» **Source text**
The parties stipulated to the following facts: The Commission on Human Rights and Opportunities (CHRO) is a state agency whose duties include the enforcement of General Statutes § 46a-64c. (Stipulation of Facts, ¶ 1.) Sullivan Associates, a general partnership, owned four residential properties including 700 and 702 Lindley Street in Bridgeport. (Stipulation of Facts, ¶¶ 2-3.) Sullivan Associates dissolved on June 30, 1994 but it had been served with the complaints involved in this case before that date. (Stipulation of Facts, ¶ 4.)

Patricia Hanson is a single parent of two minor children. (Stipulation of Facts, ¶ 7.) On March 2, 1994, Sullivan Associates ran an advertisement in the Connecticut Post stating that a three bedroom house on Lindley Street was for rent for $750 per month. (Stipulation of Facts, ¶ 10.) Hanson telephoned the number in the advertisement and spoke to Jane Swetckie, Robert Sullivan's secretary. (Stipulation of Facts, ¶ 11.) Hanson told Swetckie that her family consisted of herself and two children, and that her income derived from Section 8 and AFDC. (Stipulation of Facts, ¶ 11.) Swetckie responded that the landlord did not qualify for Section 8 because the landlord required two months rent as security and Section 8 would not allow two months security as the landlord understood the program. (Stipulation of Facts, ¶ 12.)

» **Item coordinate data**
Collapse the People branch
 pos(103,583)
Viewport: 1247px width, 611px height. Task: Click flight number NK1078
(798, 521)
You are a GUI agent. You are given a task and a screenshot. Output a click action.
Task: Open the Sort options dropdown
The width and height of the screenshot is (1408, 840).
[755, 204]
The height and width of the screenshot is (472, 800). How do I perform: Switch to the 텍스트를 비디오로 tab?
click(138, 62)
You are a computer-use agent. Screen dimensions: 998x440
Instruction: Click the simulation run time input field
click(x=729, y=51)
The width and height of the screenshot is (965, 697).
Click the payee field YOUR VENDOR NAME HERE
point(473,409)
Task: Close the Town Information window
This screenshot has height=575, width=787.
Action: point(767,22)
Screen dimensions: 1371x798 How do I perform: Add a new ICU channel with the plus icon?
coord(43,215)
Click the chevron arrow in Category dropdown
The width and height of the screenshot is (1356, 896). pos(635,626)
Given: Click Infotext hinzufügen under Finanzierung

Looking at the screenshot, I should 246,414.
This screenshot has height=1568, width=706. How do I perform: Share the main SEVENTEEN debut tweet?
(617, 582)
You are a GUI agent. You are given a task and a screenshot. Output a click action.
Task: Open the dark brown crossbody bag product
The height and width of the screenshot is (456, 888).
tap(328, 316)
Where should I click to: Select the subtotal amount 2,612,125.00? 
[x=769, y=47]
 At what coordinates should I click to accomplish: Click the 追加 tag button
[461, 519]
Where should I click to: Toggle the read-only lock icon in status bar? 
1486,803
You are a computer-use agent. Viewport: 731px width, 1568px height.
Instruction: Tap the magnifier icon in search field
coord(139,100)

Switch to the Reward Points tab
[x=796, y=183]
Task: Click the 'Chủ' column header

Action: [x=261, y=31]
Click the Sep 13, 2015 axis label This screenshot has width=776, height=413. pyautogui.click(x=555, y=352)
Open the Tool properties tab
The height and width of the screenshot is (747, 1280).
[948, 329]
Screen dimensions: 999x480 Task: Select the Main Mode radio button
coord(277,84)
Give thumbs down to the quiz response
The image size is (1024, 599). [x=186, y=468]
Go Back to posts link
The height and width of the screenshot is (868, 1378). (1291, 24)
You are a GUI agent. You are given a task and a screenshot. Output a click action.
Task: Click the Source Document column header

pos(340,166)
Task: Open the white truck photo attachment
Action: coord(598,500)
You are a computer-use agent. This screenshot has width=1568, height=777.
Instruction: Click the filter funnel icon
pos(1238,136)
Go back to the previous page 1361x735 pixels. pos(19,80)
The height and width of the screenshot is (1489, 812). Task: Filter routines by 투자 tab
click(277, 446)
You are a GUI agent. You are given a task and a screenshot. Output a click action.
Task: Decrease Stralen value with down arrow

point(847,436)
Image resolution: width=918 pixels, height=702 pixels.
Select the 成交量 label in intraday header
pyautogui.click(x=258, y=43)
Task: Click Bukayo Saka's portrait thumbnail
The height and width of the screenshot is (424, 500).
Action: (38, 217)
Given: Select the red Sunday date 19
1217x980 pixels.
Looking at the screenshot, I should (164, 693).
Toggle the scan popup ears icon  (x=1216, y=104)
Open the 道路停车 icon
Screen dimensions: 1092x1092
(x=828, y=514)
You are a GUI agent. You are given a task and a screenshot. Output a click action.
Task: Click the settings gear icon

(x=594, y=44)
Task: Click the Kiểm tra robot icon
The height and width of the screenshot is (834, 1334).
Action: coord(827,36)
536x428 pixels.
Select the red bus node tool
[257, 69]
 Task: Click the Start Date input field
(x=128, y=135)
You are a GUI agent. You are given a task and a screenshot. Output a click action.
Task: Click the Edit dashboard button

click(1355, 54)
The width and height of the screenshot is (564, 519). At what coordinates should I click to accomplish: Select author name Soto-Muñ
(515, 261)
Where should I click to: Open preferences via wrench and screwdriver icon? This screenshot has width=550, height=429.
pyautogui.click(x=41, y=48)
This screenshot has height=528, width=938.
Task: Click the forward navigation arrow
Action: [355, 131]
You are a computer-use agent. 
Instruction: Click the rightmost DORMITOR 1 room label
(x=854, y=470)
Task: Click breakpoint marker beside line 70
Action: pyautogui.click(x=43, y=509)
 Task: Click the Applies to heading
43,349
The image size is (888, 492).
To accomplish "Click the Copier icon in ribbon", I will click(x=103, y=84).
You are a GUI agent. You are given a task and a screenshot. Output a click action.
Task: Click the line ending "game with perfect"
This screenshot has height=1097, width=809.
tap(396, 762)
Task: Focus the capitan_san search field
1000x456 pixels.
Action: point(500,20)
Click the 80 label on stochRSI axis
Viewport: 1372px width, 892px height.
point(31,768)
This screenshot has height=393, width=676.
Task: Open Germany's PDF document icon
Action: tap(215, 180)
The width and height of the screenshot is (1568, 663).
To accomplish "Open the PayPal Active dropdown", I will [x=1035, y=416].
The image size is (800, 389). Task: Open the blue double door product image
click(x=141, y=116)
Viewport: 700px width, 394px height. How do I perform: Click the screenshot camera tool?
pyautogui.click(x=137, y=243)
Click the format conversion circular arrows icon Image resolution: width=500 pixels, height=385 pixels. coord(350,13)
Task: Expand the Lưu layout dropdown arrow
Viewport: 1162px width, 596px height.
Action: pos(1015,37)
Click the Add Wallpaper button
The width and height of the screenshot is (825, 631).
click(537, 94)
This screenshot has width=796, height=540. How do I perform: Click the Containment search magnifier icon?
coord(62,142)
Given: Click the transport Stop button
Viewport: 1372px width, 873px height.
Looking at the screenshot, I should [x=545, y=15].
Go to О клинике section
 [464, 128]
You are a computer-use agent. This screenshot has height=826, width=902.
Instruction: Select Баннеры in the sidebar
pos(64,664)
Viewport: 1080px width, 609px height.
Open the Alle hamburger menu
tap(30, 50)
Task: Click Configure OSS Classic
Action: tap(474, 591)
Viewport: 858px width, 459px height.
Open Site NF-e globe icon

» **Exercise task 1**
According to the stipulated facts, what monthly rent did the advertisement list for the Lindley Street house?
» **Exercise task 2**
Repeat word for word the stretch of the stipulated facts that starts with "The parties stipulated" and ends with "Facts, ¶ 4.)".

» **Task solution 1**
$750 per month.

» **Task solution 2**
The parties stipulated to the following facts: The Commission on Human Rights and Opportunities (CHRO) is a state agency whose duties include the enforcement of General Statutes § 46a-64c. (Stipulation of Facts, ¶ 1.) Sullivan Associates, a general partnership, owned four residential properties including 700 and 702 Lindley Street in Bridgeport. (Stipulation of Facts, ¶¶ 2-3.) Sullivan Associates dissolved on June 30, 1994 but it had been served with the complaints involved in this case before that date. (Stipulation of Facts, ¶ 4.)